Lettre à Émilie

«Je t’écris aujourd’hui parce que je me sens un peu tout croche. En voici la raison : j’ai omis de te mettre dans les crédits de deux de mes derniers projets. En toute conscience.»

C’est ma faute
C’est ma faute
C’est ma très grande faute d’orthographe
Voilà comment j’écris
Giraffe.
– Jacques Prévert / Histoires / Mea Culpa

Bonjour Émilie,

Je t’écris aujourd’hui parce que je me sens un peu tout croche. En voici la raison: j’ai omis de te mettre dans les crédits de deux de mes derniers projets. En toute conscience. Bon, je me suis dit, voilà, c’est vraiment un apport minime au projet cette relecture, et puis, au final, il y a eu peu d’impact à cette étape sur le projet… Alors, allez hop! Pas d’Émilie dans les crédits. Simple comme ça.

Suis con comme la lune ou quoi?

Moi qui suis un amoureux fou des artisans. Moi qui ai le plus grand des respects pour toutes les formes de talent. Moi qui pratique ce métier pour trois grandes raisons: créer des marques performantes avec et pour mes clients, faire avancer notre industrie et, surtout, jouer avec des gens formidables qui me portent et m’emportent. J’ai fait quoi là? J’ai fait fi de mes principes? Ça me coûte combien de mettre ton nom dans cette foutue liste de crédits? Nada. Nothing. Non, mais elle est où, ma générosité?

En passant, j’ai fait ça plus d’une fois. Des fois intentionnel, des fois un oubli. Ça ne m’excuse pas, loin de là. Tiens, je me souviens. J’ai fait ça à un autre aussi. Lui, il n’était plus là, alors… Ciao, bye bye. Hop! Une ligne de moins. Faut le faire quand même. Je ris un peu jaune aujourd’hui.

Alors, voici. Je m’excuse profondément. Vraiment. En toute honnêteté. C’est vraiment pas cool. Je vais écrire à qui de droit pour faire ajouter ton nom à ces fameuses listes de crédits. C’est bien pour toi, pour ta petite entreprise et c’est mieux pour ma conscience. Ton apport, aussi minime soit-il, toute proportion gardée, a été d’une importance majeure dans le déroulement de ces projets. Sans toi, pas de livraison finale. C’est aussi simple que ça.

Tout ça me fait penser à une chose. En publicité, contrairement à plusieurs professions «créatives», il n’y a pas vraiment de droits d’auteur sur notre travail, sur nos idées. Pour toutes sortes de bonnes ou de moins bonnes raisons, mais bon.

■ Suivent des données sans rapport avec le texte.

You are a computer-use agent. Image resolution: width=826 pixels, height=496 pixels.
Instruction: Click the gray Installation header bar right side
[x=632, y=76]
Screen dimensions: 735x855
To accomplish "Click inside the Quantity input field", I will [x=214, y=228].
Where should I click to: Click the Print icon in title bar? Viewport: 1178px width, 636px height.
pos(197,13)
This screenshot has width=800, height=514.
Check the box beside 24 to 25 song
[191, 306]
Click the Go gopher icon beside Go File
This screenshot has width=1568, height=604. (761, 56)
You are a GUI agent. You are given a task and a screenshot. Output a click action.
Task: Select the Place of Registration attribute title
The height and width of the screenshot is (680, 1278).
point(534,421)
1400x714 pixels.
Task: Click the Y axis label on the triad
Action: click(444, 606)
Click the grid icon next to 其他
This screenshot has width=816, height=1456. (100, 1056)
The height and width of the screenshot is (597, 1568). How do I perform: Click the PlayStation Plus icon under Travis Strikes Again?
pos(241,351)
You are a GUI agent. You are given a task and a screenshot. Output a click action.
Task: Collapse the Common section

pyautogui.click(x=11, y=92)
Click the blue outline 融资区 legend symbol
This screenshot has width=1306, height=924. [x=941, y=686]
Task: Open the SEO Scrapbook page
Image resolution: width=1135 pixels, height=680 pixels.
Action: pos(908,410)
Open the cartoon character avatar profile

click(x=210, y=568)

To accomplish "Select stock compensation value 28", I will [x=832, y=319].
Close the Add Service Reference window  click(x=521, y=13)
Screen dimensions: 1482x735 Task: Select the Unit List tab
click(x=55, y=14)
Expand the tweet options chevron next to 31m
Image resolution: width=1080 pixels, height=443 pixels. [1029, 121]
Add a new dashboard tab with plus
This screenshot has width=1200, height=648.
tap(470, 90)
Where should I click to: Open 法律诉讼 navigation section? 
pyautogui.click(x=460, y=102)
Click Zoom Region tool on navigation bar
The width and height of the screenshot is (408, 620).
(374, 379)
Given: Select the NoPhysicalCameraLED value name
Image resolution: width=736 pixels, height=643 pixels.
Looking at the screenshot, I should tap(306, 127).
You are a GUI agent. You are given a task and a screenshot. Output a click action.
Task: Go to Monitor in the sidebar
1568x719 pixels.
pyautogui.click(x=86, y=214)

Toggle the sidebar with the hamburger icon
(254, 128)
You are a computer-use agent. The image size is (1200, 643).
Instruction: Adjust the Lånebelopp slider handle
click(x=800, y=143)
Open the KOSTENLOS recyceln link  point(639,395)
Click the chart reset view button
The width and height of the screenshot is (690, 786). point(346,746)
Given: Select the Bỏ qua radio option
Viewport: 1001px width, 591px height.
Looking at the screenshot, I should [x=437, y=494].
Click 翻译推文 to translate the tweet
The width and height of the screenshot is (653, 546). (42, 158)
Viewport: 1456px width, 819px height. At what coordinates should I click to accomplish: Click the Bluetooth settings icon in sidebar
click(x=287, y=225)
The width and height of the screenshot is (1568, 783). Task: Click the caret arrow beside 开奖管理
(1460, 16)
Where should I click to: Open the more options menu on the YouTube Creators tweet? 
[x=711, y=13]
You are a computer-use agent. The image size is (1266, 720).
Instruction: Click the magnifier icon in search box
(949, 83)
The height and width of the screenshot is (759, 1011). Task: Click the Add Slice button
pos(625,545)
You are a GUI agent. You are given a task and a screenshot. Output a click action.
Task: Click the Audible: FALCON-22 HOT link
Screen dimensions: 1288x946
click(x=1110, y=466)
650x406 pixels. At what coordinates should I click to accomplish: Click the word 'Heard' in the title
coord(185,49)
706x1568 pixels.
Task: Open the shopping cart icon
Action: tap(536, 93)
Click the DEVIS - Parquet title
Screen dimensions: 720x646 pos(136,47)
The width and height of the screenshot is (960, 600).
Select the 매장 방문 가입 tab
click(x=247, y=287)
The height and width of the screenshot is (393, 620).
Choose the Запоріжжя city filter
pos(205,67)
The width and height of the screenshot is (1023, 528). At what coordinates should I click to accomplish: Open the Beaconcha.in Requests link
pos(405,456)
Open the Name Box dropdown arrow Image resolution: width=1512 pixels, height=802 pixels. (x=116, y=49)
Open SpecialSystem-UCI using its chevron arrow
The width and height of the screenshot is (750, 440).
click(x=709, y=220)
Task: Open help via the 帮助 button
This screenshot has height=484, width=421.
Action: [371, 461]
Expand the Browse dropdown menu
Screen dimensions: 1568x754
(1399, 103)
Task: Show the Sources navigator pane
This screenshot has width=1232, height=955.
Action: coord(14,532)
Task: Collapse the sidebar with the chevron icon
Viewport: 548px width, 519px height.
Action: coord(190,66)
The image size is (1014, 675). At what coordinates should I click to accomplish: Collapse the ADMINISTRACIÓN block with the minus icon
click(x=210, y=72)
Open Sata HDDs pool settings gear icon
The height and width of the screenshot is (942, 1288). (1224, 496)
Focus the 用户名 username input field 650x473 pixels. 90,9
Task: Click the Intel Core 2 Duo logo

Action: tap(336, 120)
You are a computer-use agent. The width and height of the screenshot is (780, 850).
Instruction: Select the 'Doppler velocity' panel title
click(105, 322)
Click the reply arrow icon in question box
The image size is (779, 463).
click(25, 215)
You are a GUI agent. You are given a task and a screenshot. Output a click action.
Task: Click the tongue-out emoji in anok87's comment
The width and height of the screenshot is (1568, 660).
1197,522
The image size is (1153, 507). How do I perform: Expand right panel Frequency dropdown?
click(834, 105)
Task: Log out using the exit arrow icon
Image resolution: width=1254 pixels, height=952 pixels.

C’est comme ça depuis belle lurette. Ça ne va pas vraiment changer demain. Et c’est peut-être normal. Ou non. Finalement, je ne sais pas trop quoi en penser. Faudrait bien que je m’y penche un de ses quatre…

Une chose cependant qui me trotte dans la tête, c’est d’écrire à nos amis de l’Association des agences de publicité du Québec pour qu’ils émettent quelques directives quant à cette notion de crédits et d’attribution des travaux publicitaires. Un simple communiqué à ses membres, peut-être? Un rappel si ce n’est déjà fait? Un genre de mode d’emploi pour toutes les agences? Quelques notions de base qui nous permettraient à tous d’être plus justes et généreux face à nos artisans et à ceux qui nous font vivre? C’est vrai que sans toi, sans ces gens qui font la «job» quotidiennement, de près ou de loin, employés, ex-employés ou pigistes, la pub québécoise ne serait pas là où elle est aujourd’hui.

Alors Émilie, voilà, c’est ce que je voulais te dire. Et j’ai bien hâte de retravailler avec toi, en passant.